L’éditeur allemand Metropol vient de publier une version abrégée de la thèse de doctorat de Renée Wagener sur l’antisémitisme au Luxembourg. Cet ouvrage est désormais une référence pour ce qui est de l’histoire de la communauté juive au Grand-­Duché. L’érudition de l’auteure en assure l’objectivité. Il s’agit d’un livre passionnant.

L’antisémitisme était autrefois très largement répandu au Grand-Duché, aussi bien dans la population que chez les politiques et intellectuels. Il était presque quotidien dans la presse de droite aux XIXe et XXe siècles, dès 1848 dans le Luxemburger Wort (p. 81) en particulier. Cet antisémitisme se fit virulent avec l’arrivée à la fin des années 1860 de l’abbé Fallize à la tête du journal catholique (p. 84). Pendant longtemps, il a infusé toute la société et ce, jusqu’à une époque récente.

Ce que ce livre nous apprend est somme toute terrible. C’est la haine et le soupçon avec lesquels les Juifs ont été traités dans notre pays. Une société soi-disant fondée sur les valeurs chrétiennes préférait l’exclusion et l’intolérance à la solidarité dans le vivre-ensemble. 

L’avant-guerre

Les années 1933 à 1940 sont cruciales pour la perception de l’antisémitisme dans le monde comme dans notre pays. C’est l’époque où étaient en place des systèmes autoritaires, de gauche comme de droite, avec la disparition de contre-pouvoirs, l’appel à la violence physique, un racisme exprimé plus ou moins ouvertement.
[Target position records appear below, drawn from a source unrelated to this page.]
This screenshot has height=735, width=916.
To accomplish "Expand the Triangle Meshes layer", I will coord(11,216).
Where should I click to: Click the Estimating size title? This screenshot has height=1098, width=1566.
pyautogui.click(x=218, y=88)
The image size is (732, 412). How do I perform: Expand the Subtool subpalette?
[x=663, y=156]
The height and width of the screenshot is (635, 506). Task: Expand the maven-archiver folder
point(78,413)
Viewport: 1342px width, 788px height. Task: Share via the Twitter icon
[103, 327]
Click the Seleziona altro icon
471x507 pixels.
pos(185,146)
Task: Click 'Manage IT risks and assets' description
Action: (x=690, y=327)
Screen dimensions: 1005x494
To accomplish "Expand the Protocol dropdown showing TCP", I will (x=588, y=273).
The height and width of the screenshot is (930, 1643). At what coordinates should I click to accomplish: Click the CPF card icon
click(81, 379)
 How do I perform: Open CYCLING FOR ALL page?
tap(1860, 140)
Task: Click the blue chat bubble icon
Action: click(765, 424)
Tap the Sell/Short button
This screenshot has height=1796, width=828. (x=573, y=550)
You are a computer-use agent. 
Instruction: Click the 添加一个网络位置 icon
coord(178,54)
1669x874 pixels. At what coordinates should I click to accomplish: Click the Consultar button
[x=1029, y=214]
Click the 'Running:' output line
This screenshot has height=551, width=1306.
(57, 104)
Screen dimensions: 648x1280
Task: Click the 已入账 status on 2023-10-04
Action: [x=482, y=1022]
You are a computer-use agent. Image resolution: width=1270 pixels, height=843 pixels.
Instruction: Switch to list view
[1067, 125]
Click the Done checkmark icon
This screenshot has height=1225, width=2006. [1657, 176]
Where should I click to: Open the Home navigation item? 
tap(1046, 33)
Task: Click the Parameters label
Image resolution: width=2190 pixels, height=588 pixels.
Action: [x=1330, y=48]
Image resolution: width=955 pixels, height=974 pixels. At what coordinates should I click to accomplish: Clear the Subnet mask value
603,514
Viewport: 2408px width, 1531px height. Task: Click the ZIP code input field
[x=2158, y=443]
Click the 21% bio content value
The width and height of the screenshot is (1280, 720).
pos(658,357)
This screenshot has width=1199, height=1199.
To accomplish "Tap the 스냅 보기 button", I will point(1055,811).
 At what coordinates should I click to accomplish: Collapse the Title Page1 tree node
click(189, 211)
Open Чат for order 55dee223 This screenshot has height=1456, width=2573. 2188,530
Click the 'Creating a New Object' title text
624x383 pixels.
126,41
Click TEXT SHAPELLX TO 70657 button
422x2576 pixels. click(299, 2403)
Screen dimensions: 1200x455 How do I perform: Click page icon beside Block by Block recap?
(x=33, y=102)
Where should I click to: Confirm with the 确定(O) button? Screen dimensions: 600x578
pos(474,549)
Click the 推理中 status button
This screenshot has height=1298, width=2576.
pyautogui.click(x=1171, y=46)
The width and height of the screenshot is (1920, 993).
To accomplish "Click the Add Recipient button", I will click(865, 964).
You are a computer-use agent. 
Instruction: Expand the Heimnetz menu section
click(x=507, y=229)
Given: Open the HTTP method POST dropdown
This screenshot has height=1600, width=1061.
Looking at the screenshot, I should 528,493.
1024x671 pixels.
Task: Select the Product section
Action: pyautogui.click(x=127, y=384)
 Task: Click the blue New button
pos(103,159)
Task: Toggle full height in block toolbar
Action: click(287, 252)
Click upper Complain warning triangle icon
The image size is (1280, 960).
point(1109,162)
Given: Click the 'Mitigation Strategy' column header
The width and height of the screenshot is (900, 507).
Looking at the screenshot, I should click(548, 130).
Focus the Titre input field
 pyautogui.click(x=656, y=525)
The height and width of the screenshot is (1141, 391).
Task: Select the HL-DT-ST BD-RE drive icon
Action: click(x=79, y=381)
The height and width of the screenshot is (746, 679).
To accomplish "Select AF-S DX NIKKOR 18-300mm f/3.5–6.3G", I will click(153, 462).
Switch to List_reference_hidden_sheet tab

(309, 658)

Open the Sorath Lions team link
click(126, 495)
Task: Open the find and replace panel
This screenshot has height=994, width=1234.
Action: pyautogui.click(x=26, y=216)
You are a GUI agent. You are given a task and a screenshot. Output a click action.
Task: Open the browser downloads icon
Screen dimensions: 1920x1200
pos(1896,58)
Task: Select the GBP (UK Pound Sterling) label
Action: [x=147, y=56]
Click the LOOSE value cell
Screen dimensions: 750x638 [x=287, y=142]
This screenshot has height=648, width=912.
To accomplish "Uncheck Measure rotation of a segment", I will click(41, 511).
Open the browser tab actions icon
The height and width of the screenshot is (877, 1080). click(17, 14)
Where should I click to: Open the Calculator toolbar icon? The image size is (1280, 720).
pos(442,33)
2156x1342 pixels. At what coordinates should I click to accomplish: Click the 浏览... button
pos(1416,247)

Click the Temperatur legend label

Les minorités et les étrangers étaient à la merci des frasques des gouvernants dictateurs, autocrates, mais aussi de gouvernants démocratiques quand ils se savaient au diapason de leurs peuples. 

Il n’est pas facile de se replacer dans ces années 1930 difficiles pour un petit pays coincé entre la IIIe République encore auréolée de sa victoire de 1918 et une république de Weimar en train de sombrer. Le nationalisme tout comme le chômage faisaient rage en Europe et au Luxembourg. Le jugement de Renée Wagener est clair : même si la loi d’ordre (« Maul­kuerf ») fut refusée à une très courte majorité le 6 juin 1937, mettant un terme à la tentation autoritaire du gouvernement de droite, le Grand-­Duché continuait de s’orienter vers un souverainisme qui restreignait les pouvoirs du Parlement à travers les pouvoirs spéciaux du gouvernement, durcissait la législation des étrangers, rendait la naturalisation difficile, sinon impossible. En outre, la politique d’apaisement que menait le gouvernement dans les relations avec l’Allemagne national-socialiste, motivée par des raisons économiques, conduisit à accepter implicitement la politique antisémite du voisin de l’Est (p. 397).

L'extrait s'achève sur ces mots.